Karen McCarthy, the owner of Little & King, a marketing agency based in Great Neck, N.Y., discovered money missing from her account the day after it had been taken and immediately called her bank. But because it was a holiday, she said, the bank took more than a day to freeze her account. By then, $164,000 had been stolen.
Golden State Bridge was able to recover about $29,000, and Patco halted or clawed back about $200,000 from transfers processed within 24 hours of discovering the fraud. But money stolen the previous four days was gone for good. Mr. Patterson took his bank to court and lost. “This hurt a lot. If we hadn’t always been very conservative financially, it could have put us out of business,” he said. “Our legal fees are not recoverable either. The bank kept filing motions to dismiss and we had to defend those. It’s been a very complicated, expensive process.”
BUY FRAUD INSURANCE Most unsuspecting owners do not own fraud insurance, and if they do, it includes only crimes like employee embezzlement.
Because Golden State Bridge had been hacked previously, in 2006 at a different bank, Ms.
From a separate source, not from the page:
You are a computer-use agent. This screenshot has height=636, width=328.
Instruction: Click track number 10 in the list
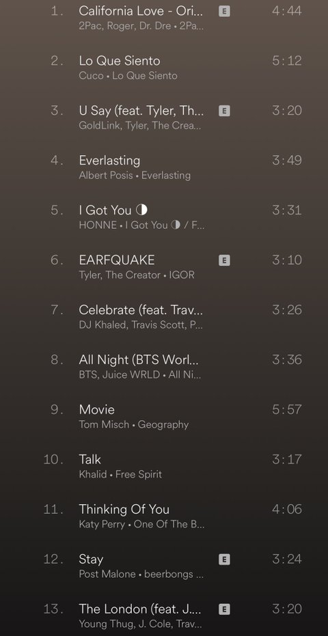pyautogui.click(x=53, y=460)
Talbot knew to buy insurance with a rider covering cybercrime and fraudulent bank transfers. “It’s very rare that policies have them,” she said. “I’ve talked to brokers who tell me only one in 10 business customers ask for it, and it’s cents on the dollar.”
For owners without fraud insurance, like Ms. McCarthy, the crime can be devastating. It derailed Little & King’s sale to a global marketing agency, which was scheduled to occur the day after hackers invaded in 2010. Ms. McCarthy took out a loan, slashed staff salaries and found cheaper office space, but that was not enough. “I didn’t have the funds to operate anymore, so I had to merge with another agency,” she said. “I lost my agency.”